## SELECTED PASSAGE
=-=-=
Comment 26 Everett Bennett 2009-07-22 14:32:35 UTC

Can you make any other recommendations for a 2-node cluster.
Can you review the attached cluster.conf and see if any other 'settings' may be of use?

I found this reference:

- http://www.mail-archive.com/linux-cluster@redhat.com/msg06573.html

Also, mounting the fs with the nodiratime option and setting:

        <dlm plock_ownership="1" plock_rate_limit="0"/>
        <gfs_controld plock_rate_limit="0"/>

in cluster.conf reduced rm -r time on the directory referenced below
from ~ 9 mins to ~ 5 mins.


Also, from dlm_controld man page, you have this setting to consider:

         <dlm>
           <lockspace name="foo" nodir="1">
             <master name="node01" weight="2"/>
             <master name="node02" weight="1"/>
           </lockspace>
         </dlm>

From your experiences, what could you suggest for other tuning considerations?
=-=-=
## STATED PROBLEM A
Decide whether each statement agrees with the cluster tuning comment, answering yes or no and quoting the deciding words: (i) Mounting with nodiratime and the plock settings cut the rm -r time from about 9 minutes to about 5. (ii) The lockspace configuration is cited from the gfs_controld man page. (iii) In that lockspace configuration, node02 is given a weight of 2.
## STATED PROBLEM B
According to the cluster tuning comment, what size of cluster are the recommendations wanted for?
## STATED PROBLEM C
Carry on writing the cluster tuning comment from its last sentence.

## SOURCE MATERIAL
=-=-=
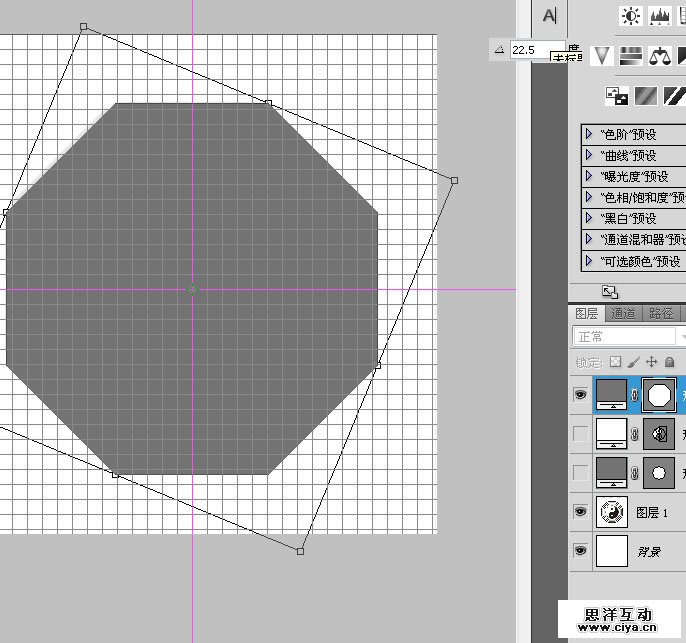Screen dimensions: 686x643
Task: Click the Brightness/Contrast adjustment icon
Action: coord(631,16)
=-=-=
## TASK RESPONSE A
(i) Yes: "reduced rm -r time on the directory referenced below from ~ 9 mins to ~ 5 mins."
(ii) No: "from dlm_controld man page, you have this setting to consider"
(iii) No: `<master name="node02" weight="1"/>`

## TASK RESPONSE B
A 2-node cluster.

## TASK RESPONSE C
Comment 27 David Teigland 2009-07-22 15:44:11 UTC

gfs should always be mounted with noatime (nodiratime adds nothing more); atime hurts performance immensely.

The plock settings will have no effect on fs operations apart from file locking.

The dlm lockspace/master settings are for specialized configurations and can be ignored.  It was an area of research that never produced any general or practical results for users.

The attached cluster.conf looks fine (I can't really comment on the <rm> section), but I'd suggest a larger post_join_delay, perhaps 10 seconds, unless you've found a reason to keep it lower.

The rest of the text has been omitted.